**WHAT YOU NEED TO DO:**
a) According to the passage on economic inequality, in which two periods did economic inequality in America mostly peak?
b) Rewrite the passage on economic inequality starting with "http://www.chartbookofeconomicinequality...untry/usa/" and going on through "1929 and 2007.", swapping "economic meltdowns" for "financial crises".
c) Carry the passage on economic inequality forward from its last sentence.

── SELECTED PASSAGE

Here is a link to a chart of measures of economic inequality in America. Economic inequality mostly had peaks late in the 1920s (the Great Depression corrected that -- harshly) and in very recent years, when the political climate established policies intended largely to enrich and pamper those already rich.

http://www.chartbookofeconomicinequality...untry/usa/

I see some patterns:

1. Economic inequality peaked just before the economic meltdowns beginning in 1929 and 2007.

2. The strengthening of unions in the 1930s apparently reduced much of the economic inequality of the time.

3. World War II may have equalized economic conditions at the least among white ethnic groups, with Polish-Americans, Italian-Americans, and Irish-Americans becoming as well-off as WASP groups after having generally been poor people. Military service of such groups gave many of them opportunities to prove themselves capable of more than servile or raw labor. After World War II many entered the middle class. Such was less so with blacks and Hispanics.

4. 3Ts are times of maximal inequality. The times promote speculation that eventually gets stupid. Recent years suggest a concerted effort by elites to prevent any reduction in economic inequality and even to enhance it (especially by eviscerating the labor unions). Of course, one can see a difference between the Missionary Generation (many of which were genuine reformers) and Boomers (elites of which seem to operate on the belief that no human suffering is in excess so long as it turns, enforces, or pampers elites). The worst exploiters in history treat people badly yet demand that others see their exploiters as benefactors (think of planters in the Old South).

────
── GIVEN DATA

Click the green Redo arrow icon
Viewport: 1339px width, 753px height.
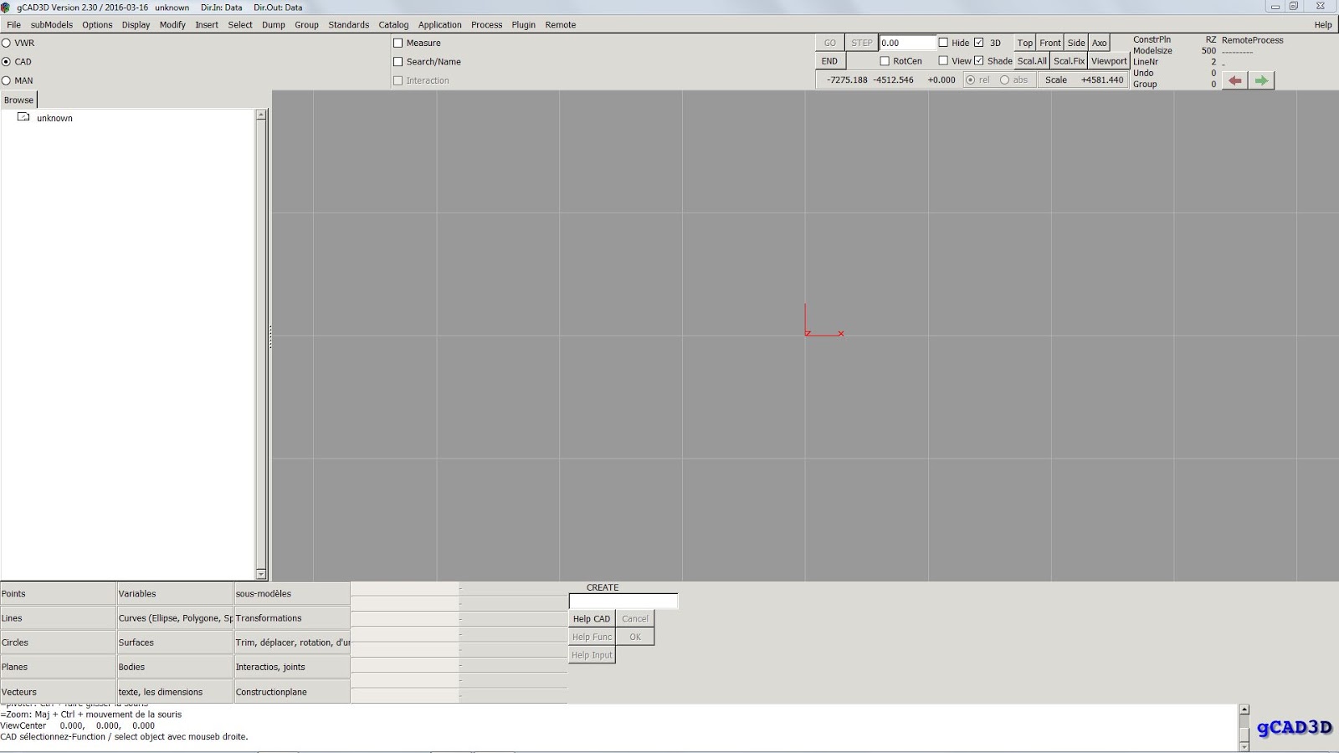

────

**RESPONSES BY TASK:**
a) Late in the 1920s and in very recent years.

b)
http://www.chartbookofeconomicinequality...untry/usa/

I see some patterns:

1. Economic inequality peaked just before the financial crises beginning in 1929 and 2007.

c)
PREDICTION:

The intense inequality of recent years will probably become less severe as X adults replace Boomers in executive roles. Reactive adults might be much more greedy and materialistic than other generations, but that does not mean that their elites are as successful as Idealists in creating convincing rationales for their enrichment and indulgence. They will not get away with greed (unless they have truly created wealth) as other generations. X is much more entrepreneurial than other generations, and its entrepreneurs are likely to succeed at far lower levels than even the executive elites who grab much of the income in America for treating others badly. Add to this -- Millennial adults are practically socialists and can be expected to so vote.

More entrepreneurialism implies lower -- not higher -- profit margins and less concentration of wealth and income than otherwise.
The ideal subject of totalitarian rule is not the convinced Nazi or the dedicated Communist  but instead the people for whom the distinction between fact and fiction, true and false, no longer exists -- Hannah Arendt.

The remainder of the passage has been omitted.